Toxic masculinity is a staple of modern psychological suspense. This concept has been embodied in the villains of bestsellers like Big Little Lies, The Last Mrs. Parrish, and You Should Have Known (adapted for television in HBO’s The Undoing), all of which include the surprise reveal that an apparently dreamy husband is wickedly abusive, both emotionally and physically.
Toxic masculinity, though, is more than men committing domestic violence, sexual assault, or murder. According to Oxford Languages it’s “a set of attitudes and ways of behaving stereotypically associated with or expected of men, regarded as having a negative impact on men and on society as a whole.” Boys and men are regularly told that if they do something that is perceived as being “feminine,” they are not a man. Sometimes the message comes quite literally: “be a man.” Many times the point is made even if the words are different: “don’t be a pussy,” “that’s for girls,” “what are you, gay?” This kind of messaging can greatly impact men, who in turn impact the people, society, and systems around them.
Many novels in the suspense genre skip to the dramatic end-result of toxic masculinity—an act of murder, domestic violence, or sexual abuse, for example—without grappling with the concept beyond that. For my debut novel The Damage, I wanted to explore ideas of toxic masculinity in a broader sense: how messages about ‘what it means to be a man’ hurt male characters in the story and the other characters around them, and even how it can impact a criminal case.
The Damage features two half-brothers whose identities as men are challenged over the course of the story. The elder brother, Tony, is married to a woman, Julia, and they have two young children. The younger brother, Nick, is a college student. Nick is gay, and he goes home with a man he meets at a bar; the next morning, he reports that this man sexually assaulted him. As Nick attempts to process what happened while coping with the court process and a defendant who argues consent, he struggles with something that other male survivors of sexual abuse have reported: the toxic-masculinity-rooted belief that what happened to them was the antithesis of being a man. (This is influenced by messages like: Men dominate; they are not dominated. Men are aggressive, not passive, and if a man is in a fight, he wins it. Men are always sexually interested. Men are not victims.) Tony, meanwhile, experiences an exponential slide toward the behavior of his and Nick’s father, whose threatening and emotionally withholding model of manhood was one Tony had vehemently rejected for most of his life. To his wife’s mounting horror, Tony finds the desire to enact violence against Nick’s attacker overwhelming, in spite of what harm he would cause his family, Nick included.
At a bookseller event, someone asked me if I started the novel planning to “unpack masculinity.” I had to tell her the truth: no.
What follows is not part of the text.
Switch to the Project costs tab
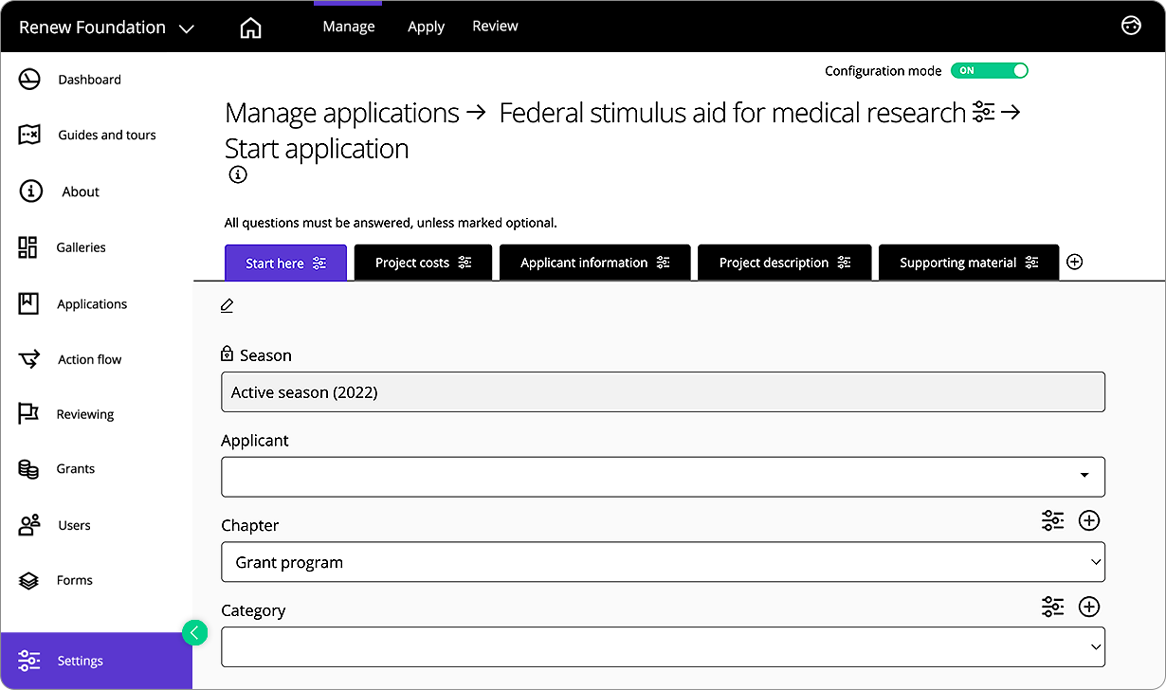[423, 263]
My first plan had been a simpler one. I wanted to play off a view many men seem to hold of women: that women are conflict-solving, peaceful, and good. I wanted a female protagonist who was surrounded by men who could not see her accurately—who would miss some of her facets. To this end, I made her spouse, the detective, and the accused rapist men. I used the men in the book to accomplish what I wanted with Julia’s character. It wasn’t until many drafts in that I realized I could do better by all of the men I had written into the story. That was when I started going deeper on the damage that toxic masculinity had clearly done to the characters I had already written in Tony and Nick and how it would affect them over the course of the story.
Toxic masculinity negatively impacts all of us. This might be why psychological suspense so often includes dramatic instances of it: writers and readers want to process it, and that can feel safer to do through the lens of fiction. Much of the genre deals with stories of women who are victimized by men whose conduct has been encouraged by toxic masculinity. In those stories, the men are often undeserving of empathy—yes, toxic masculinity has impacted their behavior, but that does not excuse it. As important as these stories are, I wanted to offer something different: The Damage starts with a sexual assault—an act rooted in toxic masculinity—but it is a man, not a woman, who is the victim of this crime. The story then follows two men as they process this horrific event, all while grappling with what they feel society expects of them. In the end, the novel flips certain norms of the suspense genre related to gender but also tackles the common subject of toxic masculinity head-on, hopefully to new depths for readers.